肺泡上皮细胞凋亡是机械通气肺损伤（VILI）常出现的一种病理改变，常因肺泡上皮细胞被过度牵拉所致。目前对机械牵拉导致肺泡上皮细胞凋亡的机制研究尚不深入。死亡相关蛋白激酶1（DAPK1）是一种与细胞凋亡相关的细胞内蛋白激酶，能通过与多种信号分子作用诱导细胞凋亡。申请者的前期研究提示：机械牵拉在诱导肺泡二型上皮细胞大量凋亡的同时促进DAPK1的表达与激活，并导致DAPK1与P53结合，增加P53和磷酸化P53的表达。基于相关文献及前期研究，本课题拟研究DAPK1参与机械牵拉诱导的肺泡二型上皮细胞凋亡：活化的DAPK1与P53结合，使P53磷酸化，促进p-P53向细胞核内转移并诱导P53相关促凋亡基因的转录，促进二型肺泡上皮细胞凋亡及VILI发生。本课题通过研究机械信号向生物学信号转导的相关机制，为VILI的预防及治疗提供了一个新的方向。

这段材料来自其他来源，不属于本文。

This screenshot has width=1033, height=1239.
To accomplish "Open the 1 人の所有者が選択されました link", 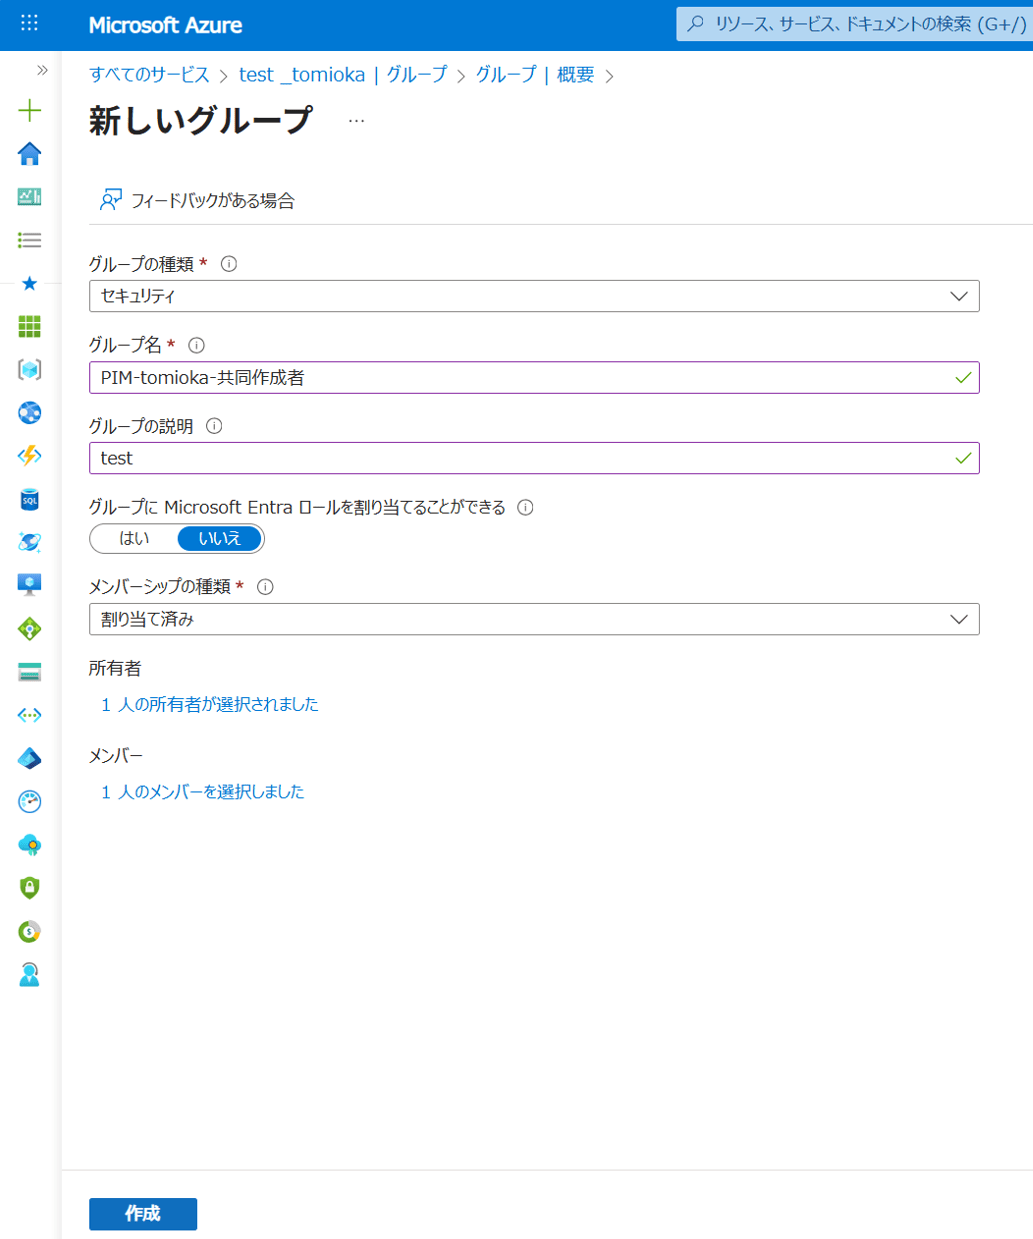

肺泡上皮细胞（AEC）凋亡是导致机械通气肺损伤（VILI）的一个重要因素，但目前相关的发生机制并不明确。死亡相关蛋白激酶1（DAPK1）是与细胞死亡密切相关的蛋白激酶，参与多种病理生理过程。本课题研究了DAPK1在VILI中的重要作用。我们通过细胞研究发现，大幅度周期性牵拉（CS）刺激能明显引发肺泡上皮细胞凋亡，同时促进DAPK1激活，增加DAPK1与P53的结合。采用RNA干扰技术敲除细胞内DAPK1后，机械牵拉诱导的肺泡上皮细胞凋亡明显减少，P53及内源性凋亡信号通路分子Bax表达减少，增加Bcl-2表达；在过表达DAPK1质粒后，无任何机械刺激情况下肺泡上皮细胞凋亡明显增加，同时P53与Bax表达增加，而抑制凋亡信号分子Bcl-2表达下降。动物实验证明大潮气量机械通气导致VILI并引起肺泡上皮细胞凋亡及肺组织内DAPK1激活；肺组织内敲除DAPK1或使用DAPK1抑制剂后，能明显缓解大潮气量机械通气引起的VILI，减轻肺部炎症反应。上述研究结果表明，DAPK1通过P53及内源性促凋亡通路引起肺泡上皮细胞凋亡，从而参与VILI的发生。本课题深入研究了DAPK1在VILI发生中的重要作用，阐明了其相关作用机制，为寻找VILI治疗手段提供了强有力的理论基础和实验依据。